EU und Internationales

Unsere Gesellschaft braucht gut ausgebildete junge Menschen. Sie spielen für den Erhalt der Innovationsfähigkeit von Gesellschaft und Wirtschaft eine besonders wichtige Rolle.

Die Verwirklichung von lebenslangem Lernen und Mobilität sowie die Verbesserung der Qualität und Effizienz der allgemeinen und beruflichen Bildung sind zentrale Ziele der Strategie Europa 2020.

Das Thüringer Ministerium für Bildung, Jugend und Sport unterstützt die Ziele der Europäischen Union, indem es sich u.a. besonders für wachsende Mobilität und interkulturellen Austausch im Freistaat Thüringen einsetzt. Mehr als 300 Schulen des Freistaats stehen in aktivem Austausch mit Partnerschulen in Europa und der Welt. 11 Schulen gehören dem internationalen Netzwerk der UNESCO-Projektschulen an und 27 Schulen dürfen den Namenszusatz „Europaschule“ führen. Seit vielen Jahren engagieren sich Thüringer Schulen auf vielfältige Art und Weise in Projekten im Rahmen der EU-Bildungsprogramme für Lebenslanges Lernen (bis 2013) und Erasmus+ (2014-20).

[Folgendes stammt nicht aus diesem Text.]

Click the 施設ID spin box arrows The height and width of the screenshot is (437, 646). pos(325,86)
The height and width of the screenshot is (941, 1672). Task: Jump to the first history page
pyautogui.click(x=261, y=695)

Vielfach sind diese Schulprojekte und internationalen Schülerbegegnungen in Städte- und Regionalpartnerschaften eingebunden. Somit wird für die Jugendlichen der Begriff „Europa der Bürger“ bzw. „nachbarschaftliches Europa“ mit Leben erfüllt; sie lernen und üben schon in ihrer Schulzeit, was später im Berufsleben gefordert wird: Mobilität, Toleranz und interkulturelles Lernen. Thüringer Schülerinnen und Schüler beteiligen sich regelmäßig und erfolgreich an vielfältigen europäischen Initiativen und Wettbewerben.